あの「CUBE」の監督が撮った映画。
そして「CUBE」に出てた俳優さん二人が主役。
なので、ブラック・コメディと見せかけて実は陰惨な展開になっていくんじゃないかと思っていたんですけど、ラストは意外とアッケラカンとしたものでした。
特にスタッフロール後のオチ。
CUBEとは正反対で、なかなか希望に溢れてます。(多分)
周りとの歩調を合わせられずに常に除け者なデイブと、両親の虐待が原因でずっと引きこもっているアンドリュー。
そんな二人は幼馴染みで親友でルームメイトで、そして社会から利用される弱者の立場で、今まで辛酸を舐めていました。
それなのにある日、さらに度重なる不幸が一気に二人を襲い、追い詰められてしまった彼らは、「僕たちのことは放って置いてくれ!」と強く念じてしまいます。
すると次の瞬間、世界は彼らとペットの亀と家を残して、「nothing」の状態となってしまいました。
…というのが、序盤の展開。
デイブは社会からすれば弱者だけど、引きこもりのアンドリューからみれば「外に出て行ける」という点で強者なので、二人の力関係は常にデイブが上です。
だけどデイブは上昇志向だけはあるもんだから、チャンスがあればいつでもアンドリューを捨てて、一気に幸せを掴もうと考えています。
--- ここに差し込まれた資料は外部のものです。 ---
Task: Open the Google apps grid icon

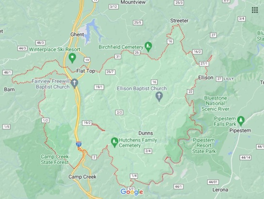Action: click(x=255, y=10)
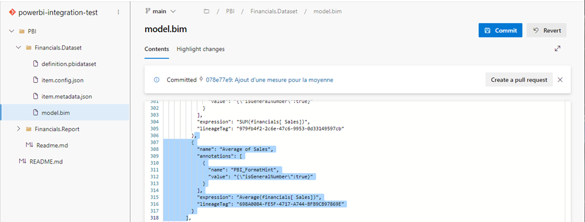This screenshot has height=222, width=585.
Task: Click the powerbi-integration-test repo icon
Action: coord(13,13)

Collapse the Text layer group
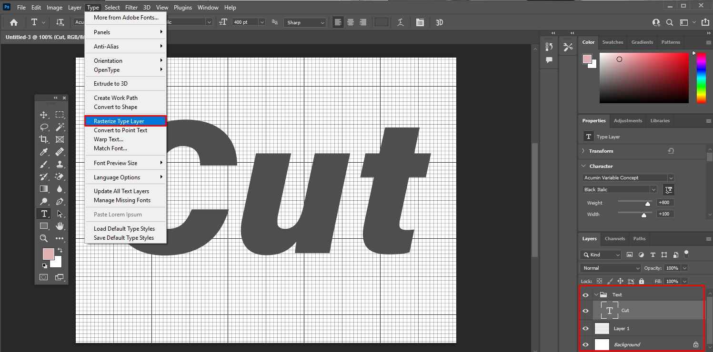tap(596, 294)
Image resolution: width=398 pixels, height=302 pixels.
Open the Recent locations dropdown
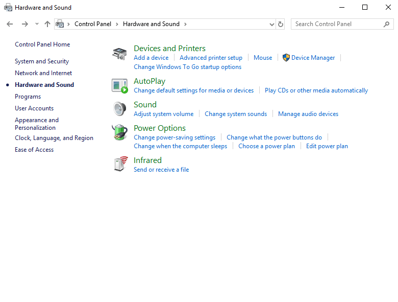tap(37, 24)
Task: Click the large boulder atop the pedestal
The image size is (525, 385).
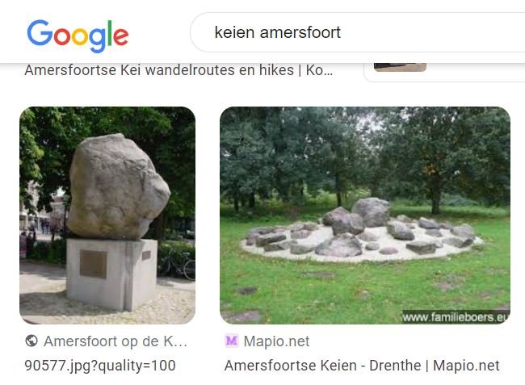Action: [x=118, y=186]
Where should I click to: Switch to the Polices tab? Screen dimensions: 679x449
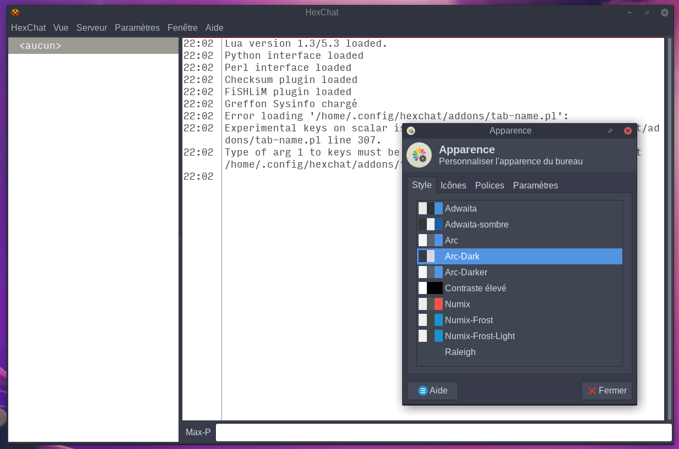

しかし世の中が無くなって、やがて自分達の嫌な記憶まで消してしまうと、幼少期のトラウマから開放されたアンドリューは、自信を持って行動するようになります。
なのにデイブの方は記憶を消し去っても大した変化は見られません。
更に音楽やゲームの才能まで開花させたアンドリューを見て、デイブは立場が逆転するんじゃないかと危機感を覚えてしまいます。
アンドリューはアンドリューで、自尊心を取り戻した分、かつて自分を都合よく利用したデイブの行動を許せなくなっていき、二人の関係が険悪なものになり始めるのです。
そんな彼らが仲違いに至る過程が細かく作られていて、「え?何でそうなるの?」という心情的なエアポケット部分が全く存在しません。
だから、極めて単純な世界観でも味わい深いものになってます。
さすがCUBEを撮った制作陣なだけあって、人をよく見てるな〜と窺わせるものでした。
でも、人にオススメできる映画ではないかも…。
映像はカラフルで綺麗だったんで、映像センスを中心に観ていけばいいのかも知れないけど。
面白いかどうかと言われれば、微妙なところを行き来してるような…。